What a way to start the day, bleary eyed I
got up just as tired as when I went to bed but things started to perk up as I
walked to the car. I looked up to see a
beautiful star filled night sky. The
little jewels of light sparkling in the black velvet sky. I like stars they make me feel so good and so
at ease. Strange that something that is
made up of nothing but millions nuclear reactions happening all the time can
seem so peaceful. It was a mild morning
yet there was a slight chill in the area but the warmth of the shop floor soon
replaced it as I walked into work. Which
reminds me I must congratulate the person or focus group who put together the
playlist of music that is played over the public address system for the night
staff and online shoppers until 6:30 everyday.
Guy’s some of the music rocks but at the present a good proportion makes
for very depressing listening. You are
trying to entertain peep who are working 12 hour shifts or getting to work at
silly O’clock in the morning and depressing slow beat music is not the
answer. It is no wonder a lot of peeps
bring their own music in.
Anyway work was a scream today especially
rocking AMB4, the bread section to non-online shopping folk, we banged trollies
and had a laugh. Today was a very relaxing
day compared to yesterday that was refreshing even if the shopping was bitty
and difficult when the shop opened. It
was nice to see several of my silver shoppers and get an update on the fight to
get one of their Rabbits to eat. I even
did an online shop for the same customer today as last Saturday, I remember it
as they requested ½ Kg of the same vegetable and they are the only one to do
so. It did not help that I forgot to
take my meds this morning so halfway into my shift I started to feel crap. Thankfully I was rescued by a bacon and
sausage sandwich and two cups of tea, thank you T xxx.

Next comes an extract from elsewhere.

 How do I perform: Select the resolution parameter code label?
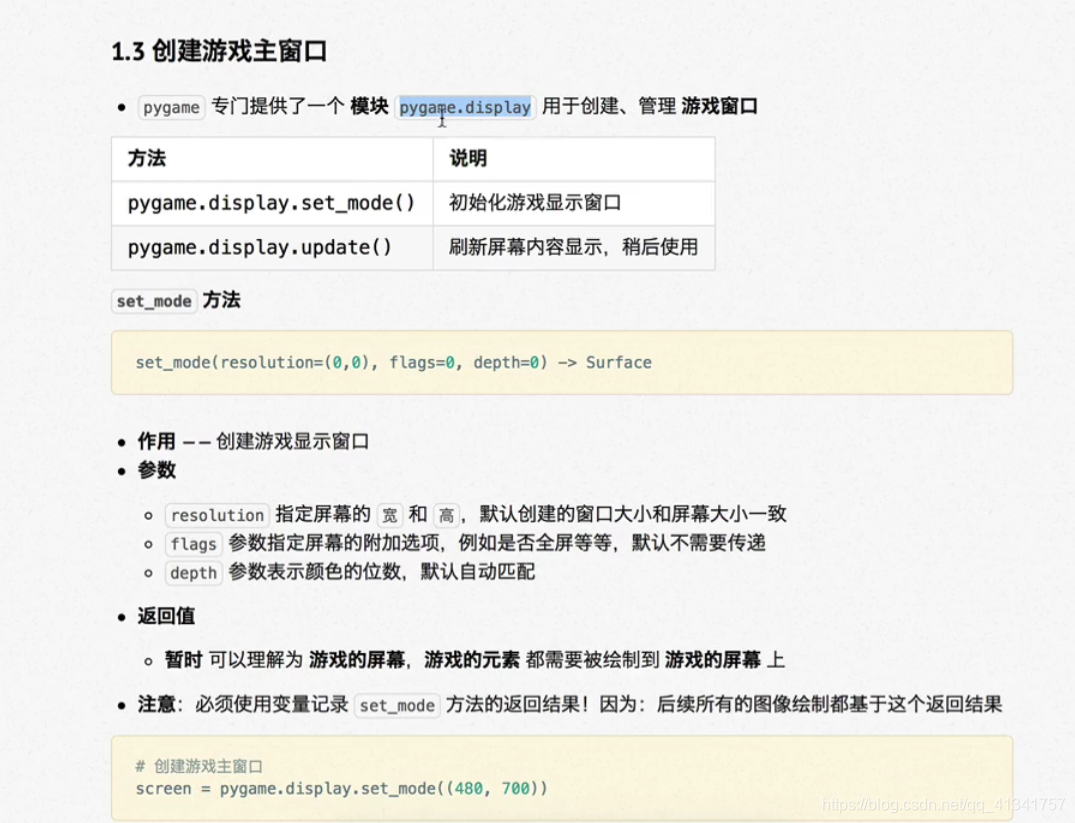(217, 515)
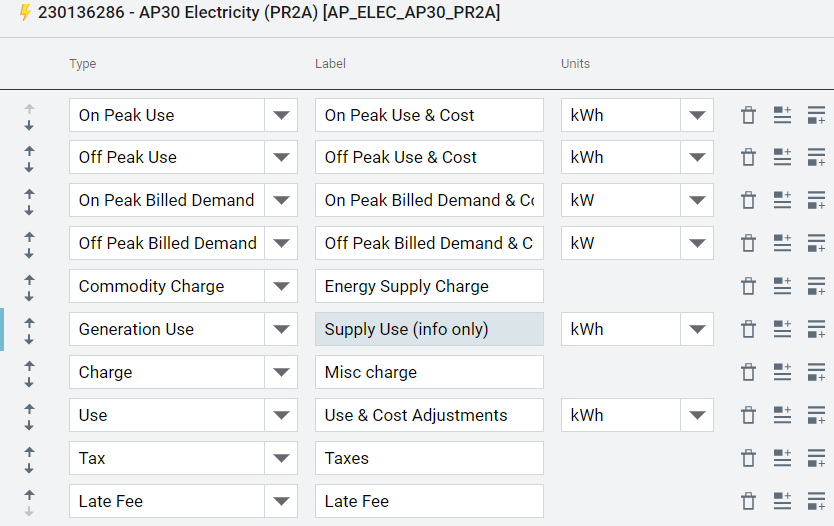Click the Misc charge label field

429,372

I also got the reasoning behind why certain
peeps think I was brave posting the photographs in my Naked
Truth Post. It is that peeps do not
feel comfortable with or could not make public their feelings. I have to admit I totally respect that and it
is not an approach or thing I would recommend for everyone. Especially as there are those who will not
agree with what one says or the approach you take or will make cheap shots because they can. Only if you can stand up and face those
people and their comments can you truly do it.
It is strange as I have never been one for group therapy sessions yet I
feel comfortable telling my story to the world wide web. I guess it is because there is a sense of
detachment, breathing space that allows me to have a comfort zone yet be
honest. Yet there is another of life’s
funny situations, you can answer the most personal questions honestly and peeps
will still not believe you or find it plausible.
Well it is time for bed, this chap is tired
and he has 5 hours of shopping to music tomorrow.